How much VRAM does Hunyuan3D need?

About 21 GB — the minimum this recipe targets.

How hard is this setup?

Advanced — follow the steps above.

Hunyuan3D-2.1 on RX 7900 XTX: Textured Image-to-Mesh on ROCm

What You'll Build

A working image-to-3D pipeline using Tencent's Hunyuan3D-2.1 on a 24 GB Radeon RX 7900 XTX (RDNA3, Navi 31, gfx1100) through the ROCm stack: drop in a reference photo, get back a textured .glb mesh (with PBR metallic/roughness maps) ready for any DCC tool (Blender, Unity, Unreal, three.js). Both stages — shape generation and texture generation — run on this card. The catch is memory, not correctness: the two pipelines together exceed 24 GB, so you run them sequentially (generate the mesh, free the shape pipeline, then texture), keeping only one pipeline resident at a time.
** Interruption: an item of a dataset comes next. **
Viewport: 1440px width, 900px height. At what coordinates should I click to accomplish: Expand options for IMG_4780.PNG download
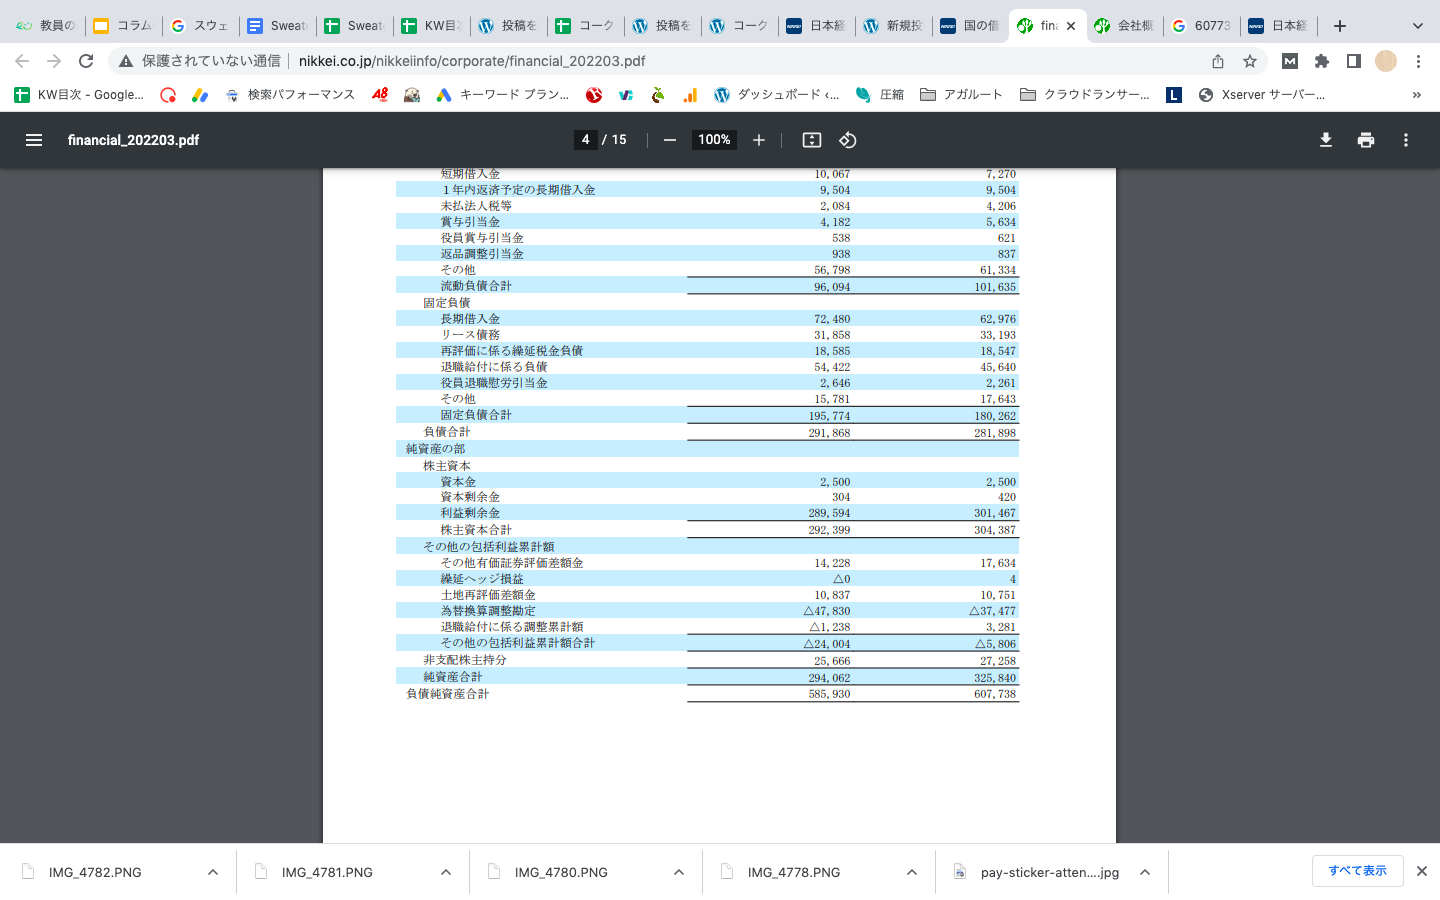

Hardware data: RX 7900 XTX (24GB VRAM) · ~10 GB shape stage, ~21 GB texture stage (run sequentially) · ROCm + custom_rasterizer / DifferentiableRenderer · See benchmark data

✅ Texture works on the 7900 XTX — the corruption bug is RDNA4-only. You may have seen reports that Hunyuan3D-2.1 texture output is garbled on ROCm. That is real, but it is specific to the gfx12 / RDNA4 generation (the Radeon AI PRO R9700) — not the RX 7900 XTX (gfx1100 / RDNA3). AMD's tracker, ROCm/ROCm Issue #5981, names the R9700 in its title ("corrupted texture output with ROCm 7.1 on AMD r9700") and the reporter scopes the corruption to AMD r9700 GPUs. In the thread, a tester on an AMD-handle account (zichguan-amd) ran the exact pipeline on a 7900 XTX, and the reporter confirmed that output is the expected output. That same tester then reproduced the garbling on an R9700 and concluded it does appear to be a gfx12 specific issue (later fixed on the R9700 with TheRock gfx1201 wheels, and the issue was closed). On RDNA3 (gfx1100), texture renders correctly — so this recipe textures on-device.

ℹ️ Why sequential, not "out of scope": the 29 GB combined peak. The only reason to split is VRAM. The official Hunyuan3D-2.1 README states It takes 10 GB VRAM for shape generation, 21GB for texture generation and 29GB for shape and texture generation in total. The 29 GB combined figure (both pipelines resident at once) overflows the 7900 XTX's 24 GB — but the 21 GB texture stage alone fits. So you run shape → export mesh → free the pipeline → texture, never holding both at once. This is exactly what the AMD-verified split below does — the reporter created code that splits the generation into 2 parts, a mesh generator and a texture generator precisely to avoid the combined peak.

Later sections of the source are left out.